◆ **EXERCISE AIM**
For the entries that follow, count the lines containing the string "Assessment" and write only the number.

◆ **SOURCE DATA**
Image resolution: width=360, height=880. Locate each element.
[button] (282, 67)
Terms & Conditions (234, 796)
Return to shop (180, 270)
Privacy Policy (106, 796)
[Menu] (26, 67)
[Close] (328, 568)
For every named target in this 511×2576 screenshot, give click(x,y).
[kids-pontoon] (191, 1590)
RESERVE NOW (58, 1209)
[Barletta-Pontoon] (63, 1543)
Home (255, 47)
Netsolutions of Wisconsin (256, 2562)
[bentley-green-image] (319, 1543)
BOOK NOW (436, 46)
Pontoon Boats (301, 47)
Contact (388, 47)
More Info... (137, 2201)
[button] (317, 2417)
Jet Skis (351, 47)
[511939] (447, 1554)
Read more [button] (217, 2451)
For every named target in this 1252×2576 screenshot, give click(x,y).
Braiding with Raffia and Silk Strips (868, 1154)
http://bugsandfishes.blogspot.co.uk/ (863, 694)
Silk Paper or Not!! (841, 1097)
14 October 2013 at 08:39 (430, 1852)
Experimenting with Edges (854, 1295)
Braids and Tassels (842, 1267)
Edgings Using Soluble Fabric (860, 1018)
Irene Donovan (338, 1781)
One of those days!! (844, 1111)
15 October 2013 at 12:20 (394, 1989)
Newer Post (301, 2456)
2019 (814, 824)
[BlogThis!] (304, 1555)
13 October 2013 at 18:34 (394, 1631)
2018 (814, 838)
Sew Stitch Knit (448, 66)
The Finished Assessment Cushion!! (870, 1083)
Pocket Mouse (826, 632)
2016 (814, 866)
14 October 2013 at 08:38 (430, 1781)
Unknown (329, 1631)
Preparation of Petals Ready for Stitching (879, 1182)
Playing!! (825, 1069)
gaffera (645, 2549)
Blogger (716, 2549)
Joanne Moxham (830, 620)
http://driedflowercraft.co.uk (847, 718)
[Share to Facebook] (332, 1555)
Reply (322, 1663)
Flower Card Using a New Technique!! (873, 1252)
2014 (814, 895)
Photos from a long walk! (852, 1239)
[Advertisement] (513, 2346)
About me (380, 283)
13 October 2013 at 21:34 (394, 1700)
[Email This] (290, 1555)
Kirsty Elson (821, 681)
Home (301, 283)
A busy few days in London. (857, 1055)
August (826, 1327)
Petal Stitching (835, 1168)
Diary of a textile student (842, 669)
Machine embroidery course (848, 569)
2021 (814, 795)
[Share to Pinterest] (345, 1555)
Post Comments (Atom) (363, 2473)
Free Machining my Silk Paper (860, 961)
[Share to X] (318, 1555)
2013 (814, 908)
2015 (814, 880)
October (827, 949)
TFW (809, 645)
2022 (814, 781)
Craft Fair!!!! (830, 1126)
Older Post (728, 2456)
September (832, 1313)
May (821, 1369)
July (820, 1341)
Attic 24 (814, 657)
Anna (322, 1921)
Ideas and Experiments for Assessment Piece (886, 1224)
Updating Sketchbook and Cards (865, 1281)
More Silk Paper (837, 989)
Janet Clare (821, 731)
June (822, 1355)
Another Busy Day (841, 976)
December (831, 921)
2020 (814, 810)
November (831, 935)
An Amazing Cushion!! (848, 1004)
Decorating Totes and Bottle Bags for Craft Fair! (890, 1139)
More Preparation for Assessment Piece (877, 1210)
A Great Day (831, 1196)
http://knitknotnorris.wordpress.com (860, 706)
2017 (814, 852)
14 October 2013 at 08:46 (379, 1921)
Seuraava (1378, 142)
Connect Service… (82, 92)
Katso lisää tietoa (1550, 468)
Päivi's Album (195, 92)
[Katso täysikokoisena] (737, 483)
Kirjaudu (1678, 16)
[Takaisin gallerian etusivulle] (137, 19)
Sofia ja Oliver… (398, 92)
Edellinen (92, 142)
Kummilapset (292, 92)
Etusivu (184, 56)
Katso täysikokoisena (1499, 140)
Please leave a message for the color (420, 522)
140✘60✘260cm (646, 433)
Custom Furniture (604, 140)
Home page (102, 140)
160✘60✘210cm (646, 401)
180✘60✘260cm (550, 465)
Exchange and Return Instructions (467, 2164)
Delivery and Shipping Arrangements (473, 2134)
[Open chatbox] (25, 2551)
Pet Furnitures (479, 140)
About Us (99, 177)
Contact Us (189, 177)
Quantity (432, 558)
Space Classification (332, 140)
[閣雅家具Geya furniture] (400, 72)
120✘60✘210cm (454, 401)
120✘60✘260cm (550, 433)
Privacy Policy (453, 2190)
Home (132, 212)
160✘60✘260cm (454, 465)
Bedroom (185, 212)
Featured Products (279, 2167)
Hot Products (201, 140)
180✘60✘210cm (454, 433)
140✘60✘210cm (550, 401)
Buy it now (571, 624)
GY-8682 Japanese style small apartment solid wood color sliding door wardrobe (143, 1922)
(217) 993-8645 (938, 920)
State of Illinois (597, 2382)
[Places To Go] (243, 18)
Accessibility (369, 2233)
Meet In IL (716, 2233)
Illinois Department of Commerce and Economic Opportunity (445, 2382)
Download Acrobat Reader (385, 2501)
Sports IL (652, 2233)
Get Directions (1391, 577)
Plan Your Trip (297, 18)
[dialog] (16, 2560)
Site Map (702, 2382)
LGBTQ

◆ **RESPONSE AREA**
3